Every line of the data should be retyped with no difference from the original.

▼▼▼

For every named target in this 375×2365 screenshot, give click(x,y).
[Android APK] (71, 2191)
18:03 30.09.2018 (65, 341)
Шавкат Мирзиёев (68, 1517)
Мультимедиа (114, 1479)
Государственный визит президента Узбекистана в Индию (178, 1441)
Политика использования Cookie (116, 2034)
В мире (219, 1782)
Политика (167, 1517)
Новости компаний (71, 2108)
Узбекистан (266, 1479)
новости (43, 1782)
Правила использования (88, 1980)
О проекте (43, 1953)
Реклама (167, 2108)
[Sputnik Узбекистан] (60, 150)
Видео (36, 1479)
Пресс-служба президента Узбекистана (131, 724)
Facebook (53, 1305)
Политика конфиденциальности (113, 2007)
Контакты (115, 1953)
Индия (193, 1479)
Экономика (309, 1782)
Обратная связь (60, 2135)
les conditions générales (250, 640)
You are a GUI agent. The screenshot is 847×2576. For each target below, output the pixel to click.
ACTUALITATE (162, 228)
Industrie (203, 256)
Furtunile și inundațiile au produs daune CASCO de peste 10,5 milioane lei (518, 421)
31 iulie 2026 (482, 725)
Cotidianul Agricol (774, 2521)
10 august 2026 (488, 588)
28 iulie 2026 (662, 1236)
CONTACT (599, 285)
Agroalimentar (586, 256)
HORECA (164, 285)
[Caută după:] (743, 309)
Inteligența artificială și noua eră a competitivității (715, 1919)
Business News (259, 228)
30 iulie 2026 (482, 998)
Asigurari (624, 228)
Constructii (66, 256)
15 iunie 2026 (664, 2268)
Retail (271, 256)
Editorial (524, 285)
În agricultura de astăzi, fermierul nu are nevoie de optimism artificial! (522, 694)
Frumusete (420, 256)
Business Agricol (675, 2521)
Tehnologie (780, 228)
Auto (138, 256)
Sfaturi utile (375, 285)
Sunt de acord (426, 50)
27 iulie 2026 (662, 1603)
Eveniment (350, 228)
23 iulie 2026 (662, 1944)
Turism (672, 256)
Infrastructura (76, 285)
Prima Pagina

▲▲▲

• _ANSWER FOR THE TASK_
For every named target in this 375×2365 screenshot, give click(x,y).
[Android APK] (71, 2191)
18:03 30.09.2018 (65, 341)
Шавкат Мирзиёев (68, 1517)
Мультимедиа (114, 1479)
Государственный визит президента Узбекистана в Индию (178, 1441)
Политика использования Cookie (116, 2034)
В мире (219, 1782)
Политика (167, 1517)
Новости компаний (71, 2108)
Узбекистан (266, 1479)
новости (43, 1782)
Правила использования (88, 1980)
О проекте (43, 1953)
Реклама (167, 2108)
[Sputnik Узбекистан] (60, 150)
Видео (36, 1479)
Пресс-служба президента Узбекистана (131, 724)
Facebook (53, 1305)
Политика конфиденциальности (113, 2007)
Контакты (115, 1953)
Индия (193, 1479)
Экономика (309, 1782)
Обратная связь (60, 2135)
les conditions générales (250, 640)
You are a GUI agent. The screenshot is 847×2576. For each target below, output the pixel to click.
ACTUALITATE (162, 228)
Industrie (203, 256)
Furtunile și inundațiile au produs daune CASCO de peste 10,5 milioane lei (518, 421)
31 iulie 2026 (482, 725)
Cotidianul Agricol (774, 2521)
10 august 2026 (488, 588)
28 iulie 2026 (662, 1236)
CONTACT (599, 285)
Agroalimentar (586, 256)
HORECA (164, 285)
[Caută după:] (743, 309)
Inteligența artificială și noua eră a competitivității (715, 1919)
Business News (259, 228)
30 iulie 2026 (482, 998)
Asigurari (624, 228)
Constructii (66, 256)
15 iunie 2026 (664, 2268)
Retail (271, 256)
Editorial (524, 285)
În agricultura de astăzi, fermierul nu are nevoie de optimism artificial! (522, 694)
Frumusete (420, 256)
Business Agricol (675, 2521)
Tehnologie (780, 228)
Auto (138, 256)
Sfaturi utile (375, 285)
Sunt de acord (426, 50)
27 iulie 2026 (662, 1603)
Eveniment (350, 228)
23 iulie 2026 (662, 1944)
Turism (672, 256)
Infrastructura (76, 285)
Prima Pagina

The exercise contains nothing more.